- [What this task involves]
In the entries below, find the line with "The height and" and transcribe it and every line after it exactly, through the last line, without pictures.

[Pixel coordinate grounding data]
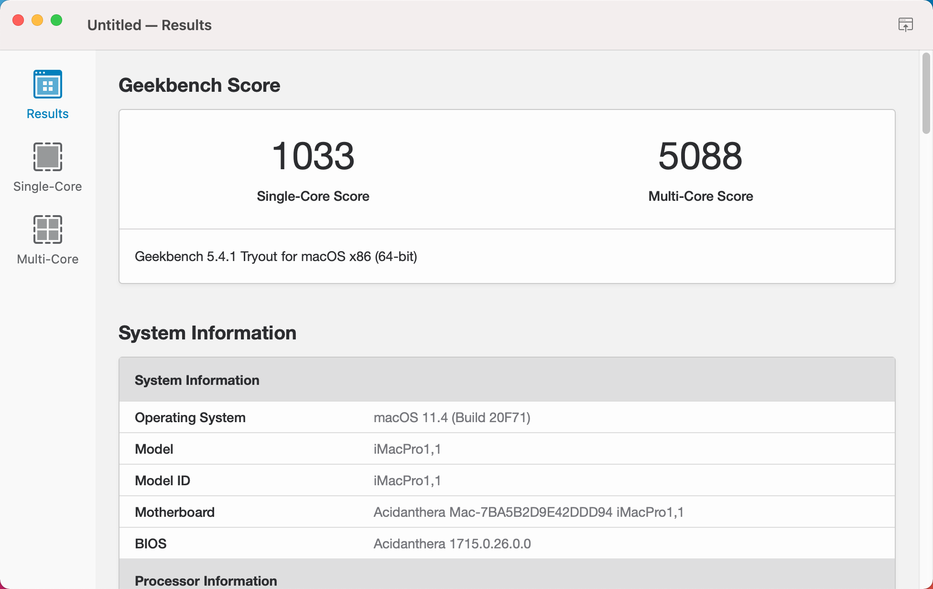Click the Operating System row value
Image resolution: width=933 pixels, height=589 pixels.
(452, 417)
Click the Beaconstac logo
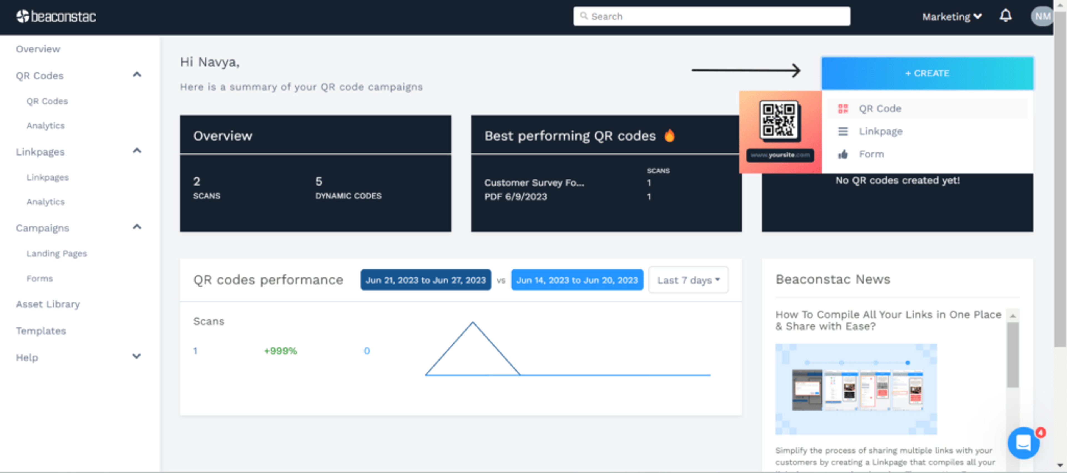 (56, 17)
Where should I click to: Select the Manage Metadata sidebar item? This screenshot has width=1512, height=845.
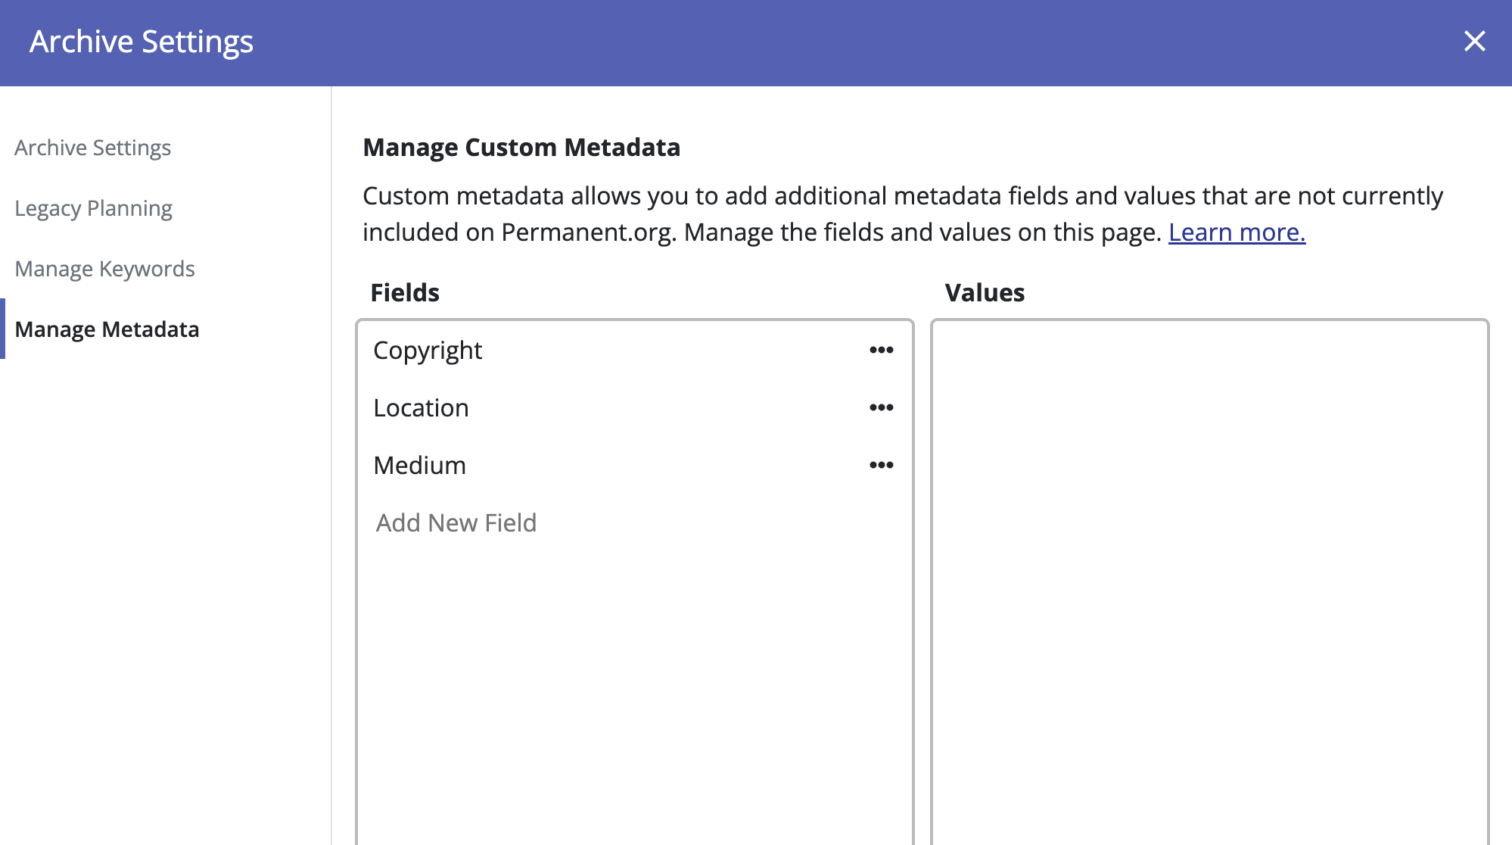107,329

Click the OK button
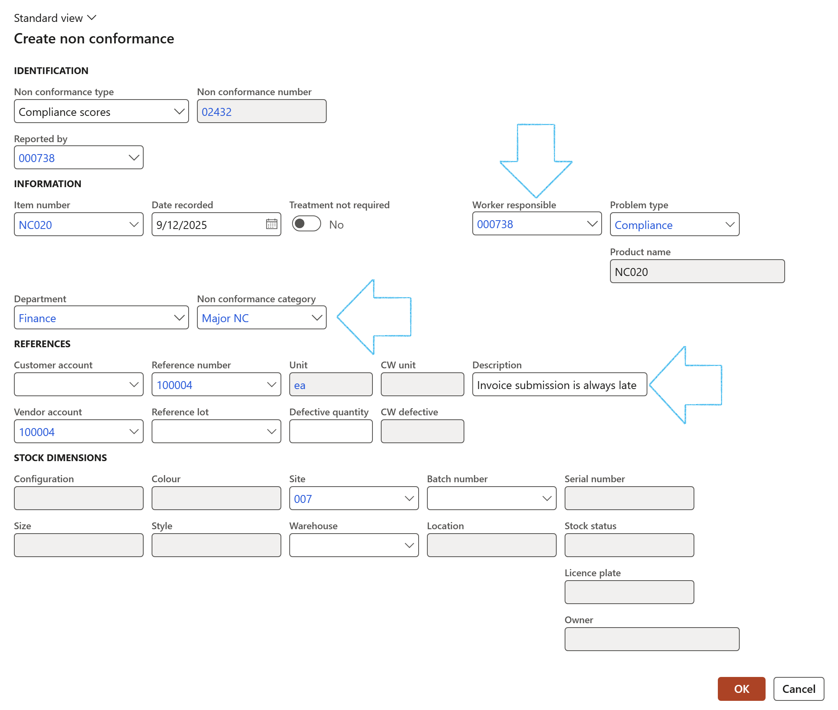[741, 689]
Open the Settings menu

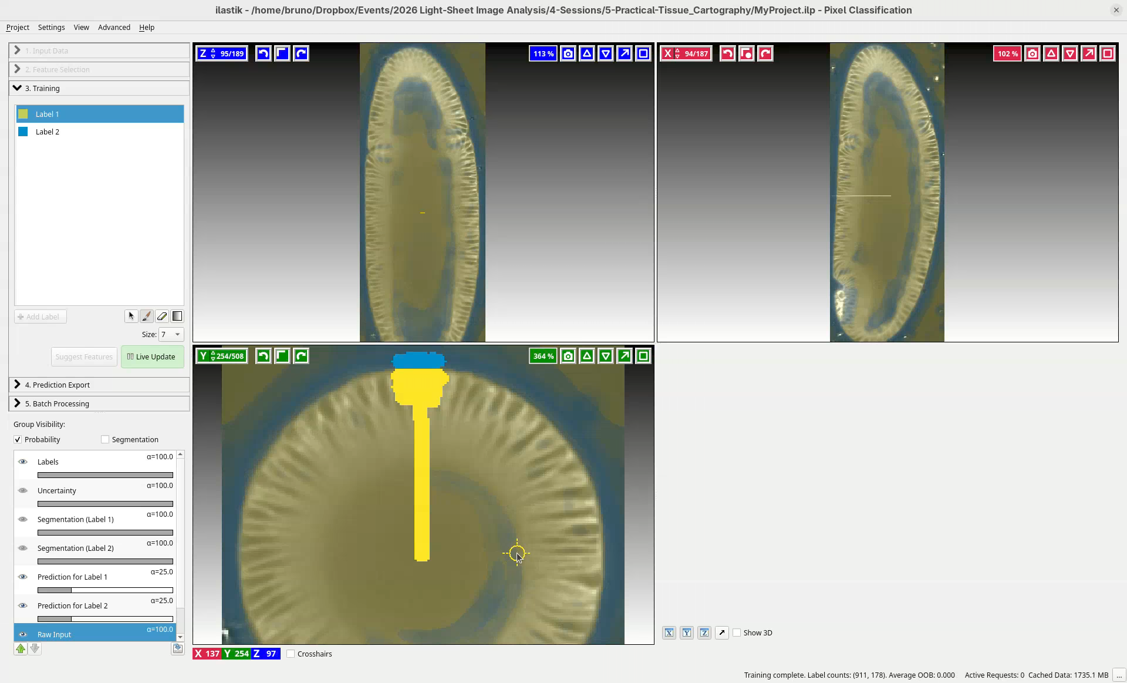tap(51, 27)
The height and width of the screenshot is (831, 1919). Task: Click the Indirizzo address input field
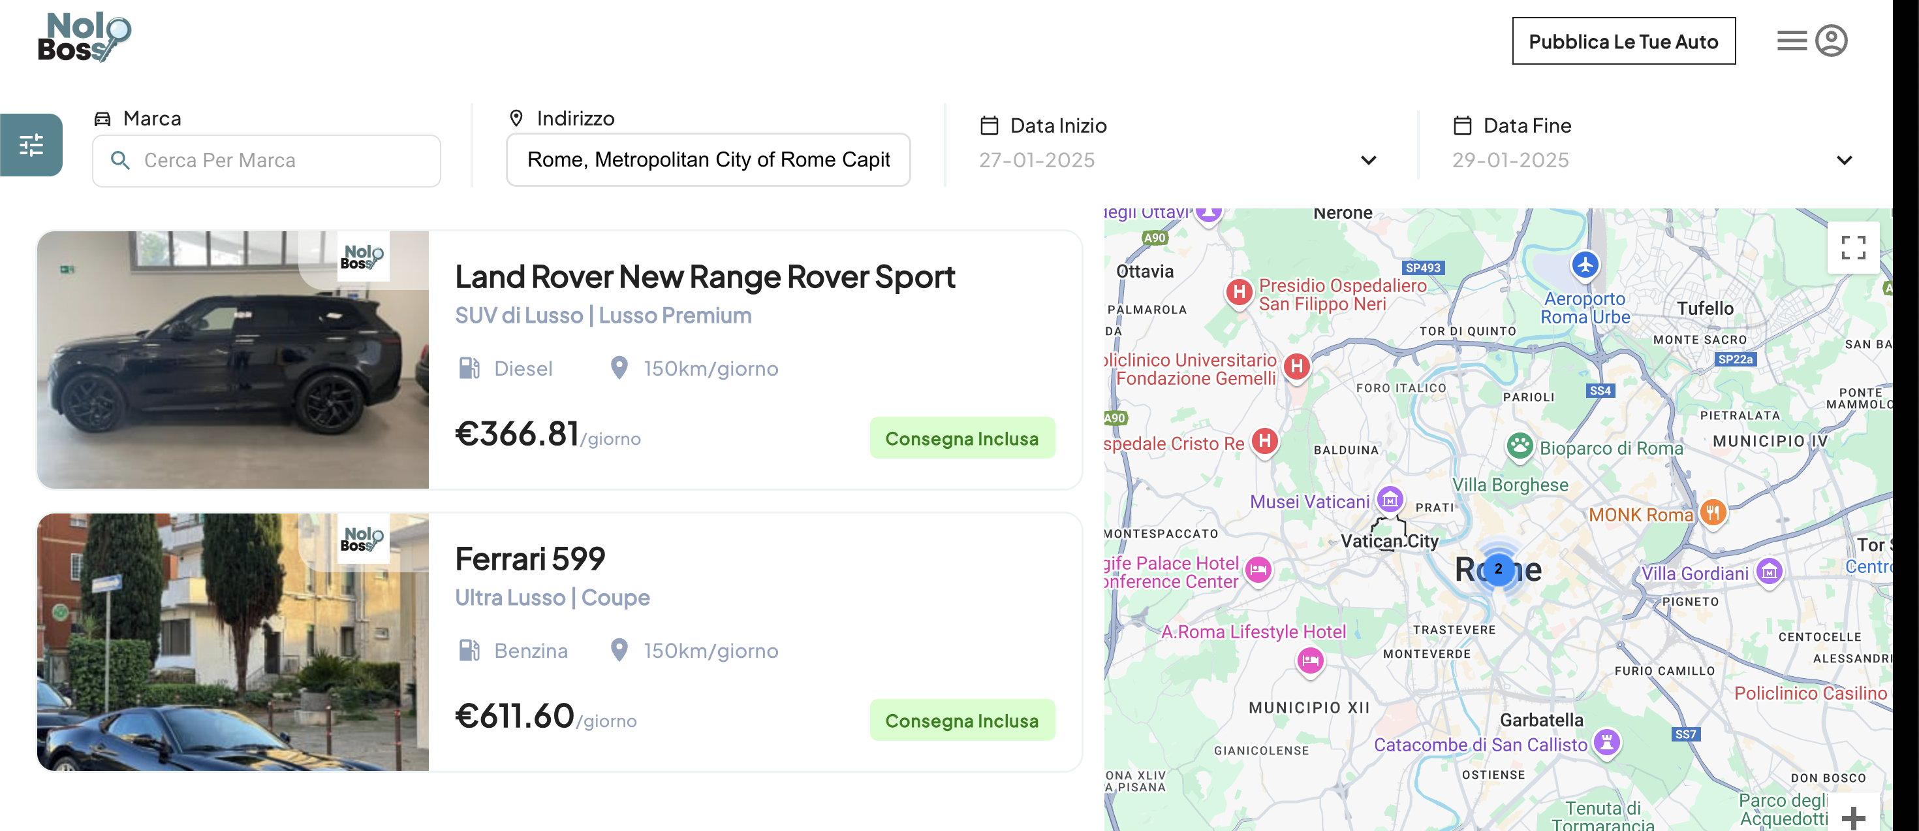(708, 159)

- [Response to the task]
The height and width of the screenshot is (831, 1919). Task: Click the Indirizzo address input field
(708, 159)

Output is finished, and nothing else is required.